Il prezioso Ostensorio si distingue non solo per la pregevole esecuzione, ma anche per il significato storico, in quanto commissionato e offerto da Cristina di Lorena il 6 settembre 1619, in occasione dell’incoronazione del fratello della granduchessa Maria Maddalena d’Austria, Ferdinando II d’Asburgo, a re e imperatore del Sacro Romano Impero. L’avvenimento era di particolare importanza per la Toscana, poichè la poneva sotto la protezione del nuovo sovrano, di fronte alle ambizioni territoriali delle altre potenze europee. Sui tre piedini è distribuita la dedica dell’opera alla SS. Annunziata “cristiana lotharin[gia] magna/ dux etruriae d. virgini/ annun[tiatae] dedicavit a. mdcxix”. È probabile che l’oggetto sia nato con la duplice funzione di ostensorio e di reliquiario, dove le reliquie sarebbero state contenute nella base le cui tre facce sono coperte da simboli della Passione.
L’Ostensorio è realizzato interamente in argento, sia in lamina che per fusione, in larga parte dorato ad amalgama di mercurio. Sulle due facce della mostra sono saldate quattro placchette smaltate in blu con la scritta “CHRISTI PASSIO RECOLITUR”. Sulla superficie sono diffusi un gran numero di granati, incastonati ‘a notte’, sia entro castoni singoli sia multipli, bloccati dall’interno con resina negli elementi più difficilmente accessibili, mentre gli altri sono fissati con piccoli dadi.
Lo stato di conservazione dell’opera era discreto: il principale problema era costituito dall’offuscamento delle superfici, legato alla deposizione di materiale estraneo, pulverulento e di natura grassa. Le parti non dorate erano interessate dal naturale processo di solfurazione dell’argento. Pochi composti salini di alterazione erano presenti in focolai molto localizzati.

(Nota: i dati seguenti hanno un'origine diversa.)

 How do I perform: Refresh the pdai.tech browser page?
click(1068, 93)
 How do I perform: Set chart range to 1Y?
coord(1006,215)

Alcuni castoni erano mobili per l’allentamento dei giunti meccanici, come anche le tre testine angeliche aggettanti al culmine della base.

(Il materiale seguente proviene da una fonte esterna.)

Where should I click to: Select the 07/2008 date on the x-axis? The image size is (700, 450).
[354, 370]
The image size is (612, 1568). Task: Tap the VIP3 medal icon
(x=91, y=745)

Alcuni elementi e alcuni castoni sono stati consolidati in passato per mezzo di saldature a stagno.
L’opera è stata sottoposta a smontaggio parziale, consistito nella separazione degli elementi principali, mentre non sono stati smontati i castoni, se non quelli posti al di sotto della base, saldati a stagno. La pulitura è iniziata con lo sgrassaggio a mezzo solvente, seguita dalla rimozione meccanica delle corrosioni, con punte di argento e ablatore a ultrasuoni. L’alleggerimento delle solfurazioni delle parti in argento non dorato è avvenuta per mezzo di una lieve azione abrasiva, effettuata con tamponature localizzate di bicarbonato di sodio e carbonato di calcio, seguite da accurato risciacquo in acqua corrente e acqua deionizzata. Le saldature a stagno, con cui in passato erano stati consolidati alcuni elementi, sono state rimosse a bisturi e sostituite da nuovi giunti meccanici, con la ricostruzione di perni e dadi filettati. Le superfici metalliche sono state sottoposte a protezione con la stesura di vernice nitrocellulosica.